--- TASK DETAILS ---
Output the following data exactly.

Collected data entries
>>>
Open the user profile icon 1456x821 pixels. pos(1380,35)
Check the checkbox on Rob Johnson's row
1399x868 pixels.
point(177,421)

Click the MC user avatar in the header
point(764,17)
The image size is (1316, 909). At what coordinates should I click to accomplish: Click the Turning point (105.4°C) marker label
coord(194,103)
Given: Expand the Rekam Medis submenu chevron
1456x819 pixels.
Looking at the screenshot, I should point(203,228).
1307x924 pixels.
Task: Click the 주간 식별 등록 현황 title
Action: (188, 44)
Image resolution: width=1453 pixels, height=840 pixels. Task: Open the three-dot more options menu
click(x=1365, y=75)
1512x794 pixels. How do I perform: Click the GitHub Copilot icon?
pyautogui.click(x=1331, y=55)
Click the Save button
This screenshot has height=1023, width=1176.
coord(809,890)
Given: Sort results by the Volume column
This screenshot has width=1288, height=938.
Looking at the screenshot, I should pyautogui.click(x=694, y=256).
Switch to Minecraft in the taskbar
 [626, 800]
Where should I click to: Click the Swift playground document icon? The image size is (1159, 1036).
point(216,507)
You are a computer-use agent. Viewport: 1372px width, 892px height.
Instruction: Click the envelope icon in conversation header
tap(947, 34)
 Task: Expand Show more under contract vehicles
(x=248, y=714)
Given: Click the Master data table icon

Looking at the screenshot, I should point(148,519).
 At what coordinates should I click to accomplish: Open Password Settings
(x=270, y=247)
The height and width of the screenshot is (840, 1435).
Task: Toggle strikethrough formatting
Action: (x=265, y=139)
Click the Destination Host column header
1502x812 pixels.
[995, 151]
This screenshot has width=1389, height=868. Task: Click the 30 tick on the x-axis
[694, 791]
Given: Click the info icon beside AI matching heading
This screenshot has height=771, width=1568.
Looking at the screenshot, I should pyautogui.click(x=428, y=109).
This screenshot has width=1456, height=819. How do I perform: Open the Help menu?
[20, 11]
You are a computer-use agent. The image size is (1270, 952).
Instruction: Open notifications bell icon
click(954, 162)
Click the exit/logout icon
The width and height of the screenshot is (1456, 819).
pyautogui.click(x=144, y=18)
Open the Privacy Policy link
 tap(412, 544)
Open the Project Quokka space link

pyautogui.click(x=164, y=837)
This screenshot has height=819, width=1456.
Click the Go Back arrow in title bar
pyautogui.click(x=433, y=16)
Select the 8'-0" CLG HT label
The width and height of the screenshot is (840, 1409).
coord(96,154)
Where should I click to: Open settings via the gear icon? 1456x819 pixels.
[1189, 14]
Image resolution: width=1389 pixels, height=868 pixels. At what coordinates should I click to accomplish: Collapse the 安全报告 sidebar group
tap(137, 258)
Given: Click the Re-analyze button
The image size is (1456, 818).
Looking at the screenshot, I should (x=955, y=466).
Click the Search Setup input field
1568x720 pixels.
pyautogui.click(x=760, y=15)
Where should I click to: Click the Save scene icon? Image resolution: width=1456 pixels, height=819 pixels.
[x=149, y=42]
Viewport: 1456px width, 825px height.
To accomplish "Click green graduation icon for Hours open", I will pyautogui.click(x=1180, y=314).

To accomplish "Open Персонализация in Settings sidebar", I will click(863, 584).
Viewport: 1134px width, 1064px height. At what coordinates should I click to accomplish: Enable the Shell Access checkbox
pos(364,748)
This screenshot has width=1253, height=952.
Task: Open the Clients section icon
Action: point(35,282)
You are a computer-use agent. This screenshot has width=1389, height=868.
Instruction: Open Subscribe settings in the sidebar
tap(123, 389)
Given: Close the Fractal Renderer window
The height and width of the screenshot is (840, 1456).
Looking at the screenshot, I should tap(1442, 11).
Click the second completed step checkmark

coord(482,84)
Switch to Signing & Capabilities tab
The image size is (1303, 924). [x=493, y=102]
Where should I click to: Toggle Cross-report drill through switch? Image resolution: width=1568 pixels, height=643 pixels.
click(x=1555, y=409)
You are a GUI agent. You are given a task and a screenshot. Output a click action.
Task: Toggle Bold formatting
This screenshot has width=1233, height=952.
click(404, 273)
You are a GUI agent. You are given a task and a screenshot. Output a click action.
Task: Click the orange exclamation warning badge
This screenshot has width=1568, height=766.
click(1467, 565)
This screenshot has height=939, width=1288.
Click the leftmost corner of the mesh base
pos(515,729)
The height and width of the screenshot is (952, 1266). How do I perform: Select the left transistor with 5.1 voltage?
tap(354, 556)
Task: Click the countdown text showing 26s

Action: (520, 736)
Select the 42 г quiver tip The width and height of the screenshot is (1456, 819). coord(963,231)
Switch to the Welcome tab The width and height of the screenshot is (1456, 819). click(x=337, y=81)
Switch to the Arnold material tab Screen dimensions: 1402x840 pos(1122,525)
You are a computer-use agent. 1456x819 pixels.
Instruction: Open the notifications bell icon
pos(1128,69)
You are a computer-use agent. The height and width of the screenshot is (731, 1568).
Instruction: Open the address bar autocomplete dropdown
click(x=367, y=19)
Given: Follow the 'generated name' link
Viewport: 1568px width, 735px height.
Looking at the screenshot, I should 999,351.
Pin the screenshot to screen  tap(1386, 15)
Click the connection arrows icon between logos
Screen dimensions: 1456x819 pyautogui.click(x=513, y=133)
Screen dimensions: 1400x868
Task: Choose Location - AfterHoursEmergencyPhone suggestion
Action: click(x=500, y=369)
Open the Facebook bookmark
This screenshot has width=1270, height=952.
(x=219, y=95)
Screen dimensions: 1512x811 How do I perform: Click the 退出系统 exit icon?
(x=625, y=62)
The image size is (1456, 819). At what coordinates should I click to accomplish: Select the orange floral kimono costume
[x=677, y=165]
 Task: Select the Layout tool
<<<
--- RESPONSE TO THE EXERCISE ---
Open the user profile icon 1456x821 pixels. pos(1380,35)
Check the checkbox on Rob Johnson's row
1399x868 pixels.
point(177,421)

Click the MC user avatar in the header
point(764,17)
The image size is (1316, 909). At what coordinates should I click to accomplish: Click the Turning point (105.4°C) marker label
coord(194,103)
Given: Expand the Rekam Medis submenu chevron
1456x819 pixels.
Looking at the screenshot, I should point(203,228).
1307x924 pixels.
Task: Click the 주간 식별 등록 현황 title
Action: (188, 44)
Image resolution: width=1453 pixels, height=840 pixels. Task: Open the three-dot more options menu
click(x=1365, y=75)
1512x794 pixels. How do I perform: Click the GitHub Copilot icon?
pyautogui.click(x=1331, y=55)
Click the Save button
This screenshot has height=1023, width=1176.
coord(809,890)
Given: Sort results by the Volume column
This screenshot has width=1288, height=938.
Looking at the screenshot, I should pyautogui.click(x=694, y=256).
Switch to Minecraft in the taskbar
 [626, 800]
Where should I click to: Click the Swift playground document icon? The image size is (1159, 1036).
point(216,507)
You are a computer-use agent. Viewport: 1372px width, 892px height.
Instruction: Click the envelope icon in conversation header
tap(947, 34)
 Task: Expand Show more under contract vehicles
(x=248, y=714)
Given: Click the Master data table icon

Looking at the screenshot, I should point(148,519).
 At what coordinates should I click to accomplish: Open Password Settings
(x=270, y=247)
The height and width of the screenshot is (840, 1435).
Task: Toggle strikethrough formatting
Action: (x=265, y=139)
Click the Destination Host column header
1502x812 pixels.
[995, 151]
This screenshot has width=1389, height=868. Task: Click the 30 tick on the x-axis
[694, 791]
Given: Click the info icon beside AI matching heading
This screenshot has height=771, width=1568.
Looking at the screenshot, I should pyautogui.click(x=428, y=109).
This screenshot has width=1456, height=819. How do I perform: Open the Help menu?
[20, 11]
You are a computer-use agent. The image size is (1270, 952).
Instruction: Open notifications bell icon
click(954, 162)
Click the exit/logout icon
The width and height of the screenshot is (1456, 819).
pyautogui.click(x=144, y=18)
Open the Privacy Policy link
 tap(412, 544)
Open the Project Quokka space link

pyautogui.click(x=164, y=837)
This screenshot has height=819, width=1456.
Click the Go Back arrow in title bar
pyautogui.click(x=433, y=16)
Select the 8'-0" CLG HT label
The width and height of the screenshot is (840, 1409).
coord(96,154)
Where should I click to: Open settings via the gear icon? 1456x819 pixels.
[1189, 14]
Image resolution: width=1389 pixels, height=868 pixels. At what coordinates should I click to accomplish: Collapse the 安全报告 sidebar group
tap(137, 258)
Given: Click the Re-analyze button
The image size is (1456, 818).
Looking at the screenshot, I should (x=955, y=466).
Click the Search Setup input field
1568x720 pixels.
pyautogui.click(x=760, y=15)
Where should I click to: Click the Save scene icon? Image resolution: width=1456 pixels, height=819 pixels.
[x=149, y=42]
Viewport: 1456px width, 825px height.
To accomplish "Click green graduation icon for Hours open", I will pyautogui.click(x=1180, y=314).

To accomplish "Open Персонализация in Settings sidebar", I will click(863, 584).
Viewport: 1134px width, 1064px height. At what coordinates should I click to accomplish: Enable the Shell Access checkbox
pos(364,748)
This screenshot has width=1253, height=952.
Task: Open the Clients section icon
Action: point(35,282)
You are a computer-use agent. This screenshot has width=1389, height=868.
Instruction: Open Subscribe settings in the sidebar
tap(123, 389)
Given: Close the Fractal Renderer window
The height and width of the screenshot is (840, 1456).
Looking at the screenshot, I should tap(1442, 11).
Click the second completed step checkmark

coord(482,84)
Switch to Signing & Capabilities tab
The image size is (1303, 924). [x=493, y=102]
Where should I click to: Toggle Cross-report drill through switch? Image resolution: width=1568 pixels, height=643 pixels.
click(x=1555, y=409)
You are a GUI agent. You are given a task and a screenshot. Output a click action.
Task: Toggle Bold formatting
This screenshot has width=1233, height=952.
click(404, 273)
You are a GUI agent. You are given a task and a screenshot. Output a click action.
Task: Click the orange exclamation warning badge
This screenshot has width=1568, height=766.
click(1467, 565)
This screenshot has height=939, width=1288.
Click the leftmost corner of the mesh base
pos(515,729)
The height and width of the screenshot is (952, 1266). How do I perform: Select the left transistor with 5.1 voltage?
tap(354, 556)
Task: Click the countdown text showing 26s

Action: (520, 736)
Select the 42 г quiver tip The width and height of the screenshot is (1456, 819). coord(963,231)
Switch to the Welcome tab The width and height of the screenshot is (1456, 819). click(x=337, y=81)
Switch to the Arnold material tab Screen dimensions: 1402x840 pos(1122,525)
You are a computer-use agent. 1456x819 pixels.
Instruction: Open the notifications bell icon
pos(1128,69)
You are a computer-use agent. The height and width of the screenshot is (731, 1568).
Instruction: Open the address bar autocomplete dropdown
click(x=367, y=19)
Given: Follow the 'generated name' link
Viewport: 1568px width, 735px height.
Looking at the screenshot, I should 999,351.
Pin the screenshot to screen  tap(1386, 15)
Click the connection arrows icon between logos
Screen dimensions: 1456x819 pyautogui.click(x=513, y=133)
Screen dimensions: 1400x868
Task: Choose Location - AfterHoursEmergencyPhone suggestion
Action: click(x=500, y=369)
Open the Facebook bookmark
This screenshot has width=1270, height=952.
(x=219, y=95)
Screen dimensions: 1512x811 How do I perform: Click the 退出系统 exit icon?
(x=625, y=62)
The image size is (1456, 819). At what coordinates should I click to accomplish: Select the orange floral kimono costume
[x=677, y=165]
 Task: Select the Layout tool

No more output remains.